The financials in our documents reflect the CEO's best estimation of what is required to successfully grow the company through the Seed Round. We expect that we will need to raise additional funds to continue the development, manufacturing, sale and servicing of our products. Even if we successfully raise the Maximum Offering Amount from this offering, we believe that we may need to raise additional capital in the near future to fund our research and development and manufacturing. No assurance can be given that we will be successful in these efforts.
Our existing convertible notes may not convert into equity
The Company may not raise funds sufficient to close a qualifying equity round in the future and convert our existing convertible notes into equity.If sufficient funds are not raised to close a qualifying equity round, the Investors’ only recourse may be to secure the repayment of the principal and interest of their loans from the Company. If expenses and anticipated uses of funds exceed those anticipated by the Company there may be insufficient funds to pay back the Investors’ loans, which may be detrimental to the core business and all investors that have supported the business.

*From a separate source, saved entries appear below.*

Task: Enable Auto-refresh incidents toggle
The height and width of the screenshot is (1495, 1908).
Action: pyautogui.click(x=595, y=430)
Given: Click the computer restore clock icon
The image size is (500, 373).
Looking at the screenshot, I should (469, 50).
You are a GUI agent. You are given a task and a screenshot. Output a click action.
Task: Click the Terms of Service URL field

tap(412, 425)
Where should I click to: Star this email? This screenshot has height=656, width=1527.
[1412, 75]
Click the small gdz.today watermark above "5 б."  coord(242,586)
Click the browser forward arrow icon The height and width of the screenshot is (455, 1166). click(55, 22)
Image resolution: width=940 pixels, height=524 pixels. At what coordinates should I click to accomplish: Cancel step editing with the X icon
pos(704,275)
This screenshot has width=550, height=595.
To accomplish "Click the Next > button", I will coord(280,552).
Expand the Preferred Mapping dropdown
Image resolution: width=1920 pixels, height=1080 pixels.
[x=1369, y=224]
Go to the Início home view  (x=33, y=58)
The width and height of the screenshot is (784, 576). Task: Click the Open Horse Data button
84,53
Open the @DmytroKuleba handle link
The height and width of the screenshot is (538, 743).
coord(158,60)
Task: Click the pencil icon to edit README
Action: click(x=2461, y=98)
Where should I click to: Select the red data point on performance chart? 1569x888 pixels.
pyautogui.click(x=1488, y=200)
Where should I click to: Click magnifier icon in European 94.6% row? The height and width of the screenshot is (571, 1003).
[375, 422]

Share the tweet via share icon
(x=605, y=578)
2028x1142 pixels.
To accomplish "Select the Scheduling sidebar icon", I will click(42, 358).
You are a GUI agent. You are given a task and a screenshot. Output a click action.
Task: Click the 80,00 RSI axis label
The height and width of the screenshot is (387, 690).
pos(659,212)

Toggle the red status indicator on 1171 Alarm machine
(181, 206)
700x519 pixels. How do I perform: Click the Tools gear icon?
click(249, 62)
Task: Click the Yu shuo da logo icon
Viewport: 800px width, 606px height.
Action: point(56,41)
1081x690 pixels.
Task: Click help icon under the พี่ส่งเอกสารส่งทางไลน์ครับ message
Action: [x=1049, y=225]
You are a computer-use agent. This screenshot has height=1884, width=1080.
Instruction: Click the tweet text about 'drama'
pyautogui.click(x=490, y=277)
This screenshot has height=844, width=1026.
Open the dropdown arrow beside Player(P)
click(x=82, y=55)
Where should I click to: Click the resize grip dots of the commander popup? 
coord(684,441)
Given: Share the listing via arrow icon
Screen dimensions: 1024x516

Revenue projections & Customers Acquisitions may not grow as we anticipate
Sales metrics may not grow as we project, thus affecting our ability to grow, pursue subsequent funding round, and or retain employees. Revenue projections for the Company may change or be diminished. If the Company does not generate enough revenue, its business, financial condition, and operating results will be adversely impacted. Lastly, the company may potentially lose current customers for lack of interest, inability to market it’s products, or simply be outperformed by a competitor, which may detrimentally hinder the company from attracting new customers as well.
Terms of subsequent financings may adversely impact your investment.
We may engage in common equity, debt, or preferred units financing in the future. Your rights and the value of your investment in the Securities could be reduced. Interest on debt securities could increase costs and negatively impacts operating results. Preferred units could be issued in series from time to time with such designation, rights, preferences, and limitations as needed to raise capital. The terms of preferred units could be more advantageous to those investors than to the holders of common units. In addition, if we need to raise more equity capital from the sale of common units, institutional or other investors may negotiate terms at least as, and possibly more, favorable than the terms of your investment. Shares of common units which we sell could be sold into any market that develops, which could adversely affect the market price.
SAFE Notes may never convert into equity
The holders of the SAFEs may not have control over when the SAFEs are converted into equity. The SAFEs will be converted into equity upon certain circumstances, with no action on the part of the holder. As a result, the SAFEs may be converted at times or under circumstances that are out of the control of the holders. In certain circumstances, such as the sale of the company, an initial public offering or dissolution or bankruptcy, holders may only have a right to receive cash to the extent available, rather than equity. We are under no obligation to convert the SAFEs into equity. We may never receive a future equity financing or experience a liquidity event, in which case, the holders could be left holding the SAFEs indefinitely. Unlike convertible notes, the SAFEs do not have any “default” provisions permitting the holders to demand repayment. We have the discretion as to whether or not to enter into a transaction that causes the conversion of the SAFEs into equity, and the holders have no right to demand such a conversion. Only in limited circumstances, such as a liquidity or dissolution event, may the holders demand payment and even then, such payment will be limited to the cash available to us to make such payments.